(Stored data)
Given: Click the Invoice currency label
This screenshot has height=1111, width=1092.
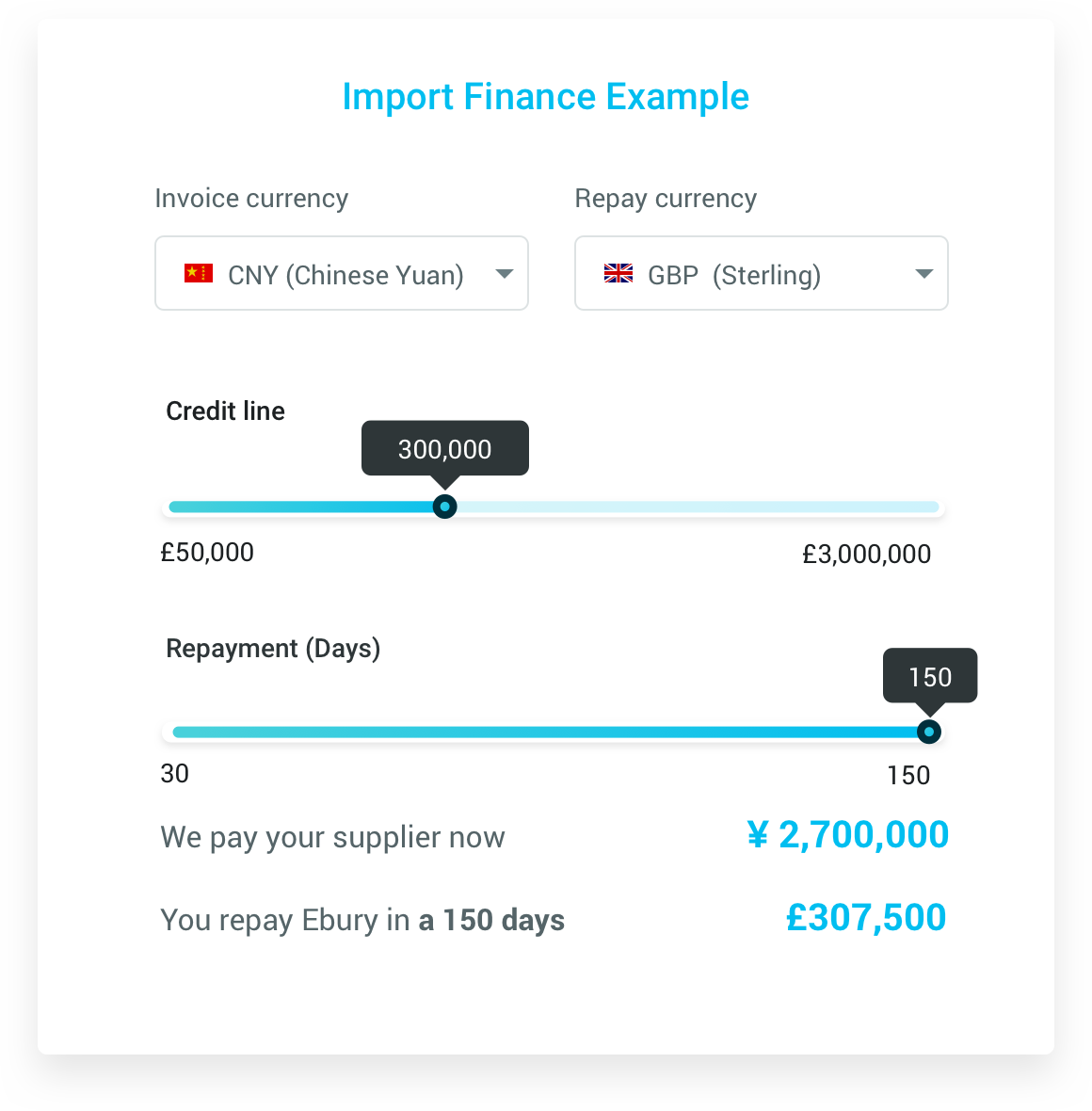Looking at the screenshot, I should [251, 199].
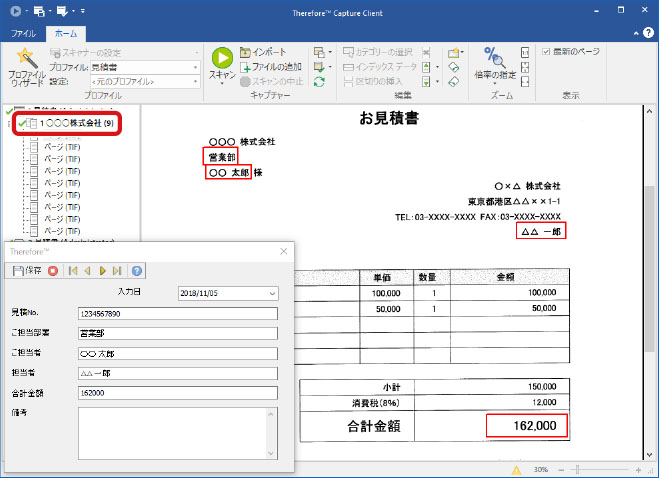
Task: Click the green Scan button
Action: click(221, 64)
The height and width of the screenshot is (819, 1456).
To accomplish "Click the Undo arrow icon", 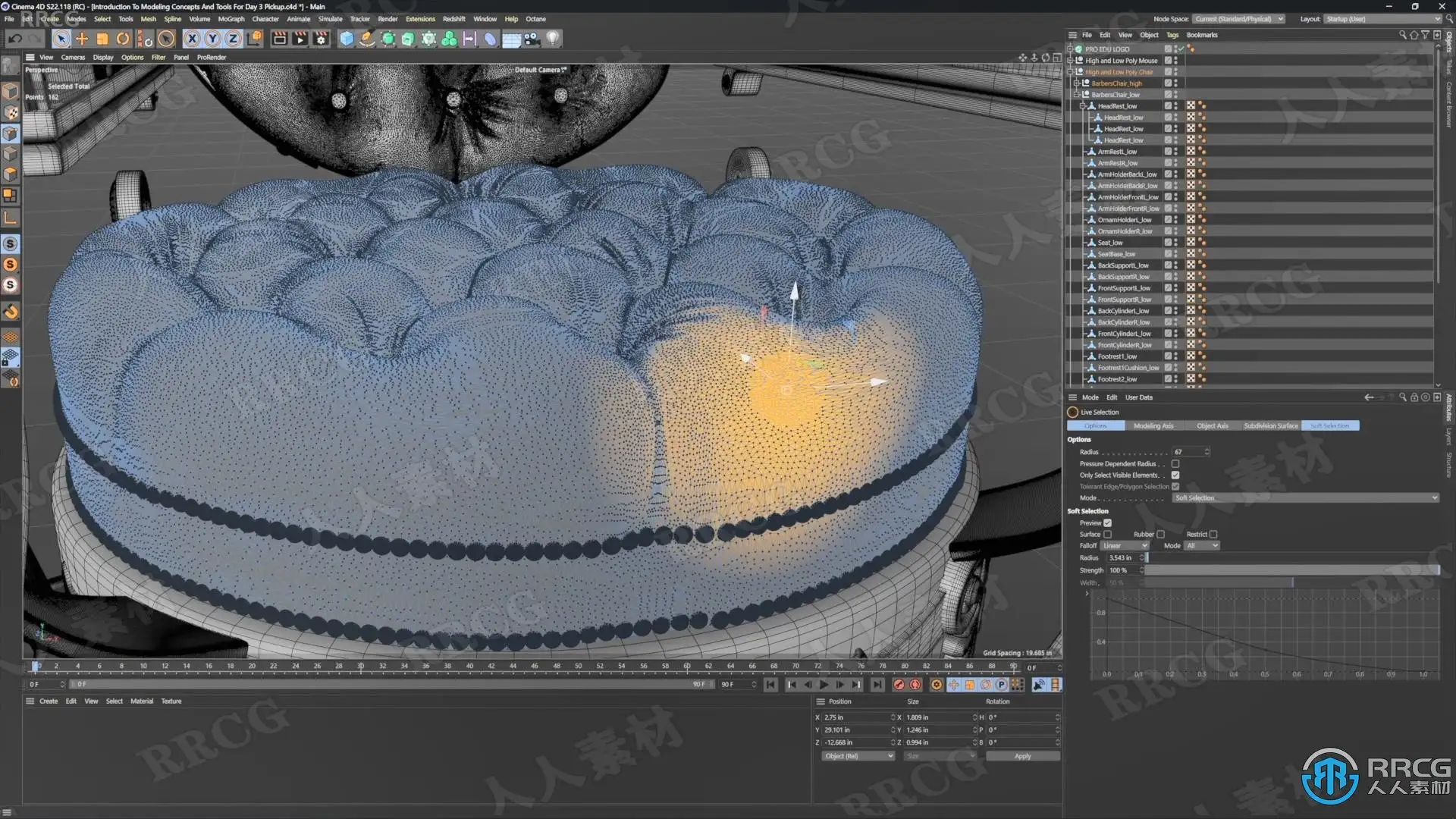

**WHAT THIS TASK INVOLVES:** Put every line of the items above into a numbered list, skipping any blank lines and leaving the pictures out.

**EXERCISE OUTPUT:**
1. Given: Click the Invoice currency label
2. This screenshot has height=1111, width=1092.
3. Looking at the screenshot, I should [251, 199].
4. Task: Click the green Scan button
5. Action: click(221, 64)
6. The height and width of the screenshot is (819, 1456).
7. To accomplish "Click the Undo arrow icon", 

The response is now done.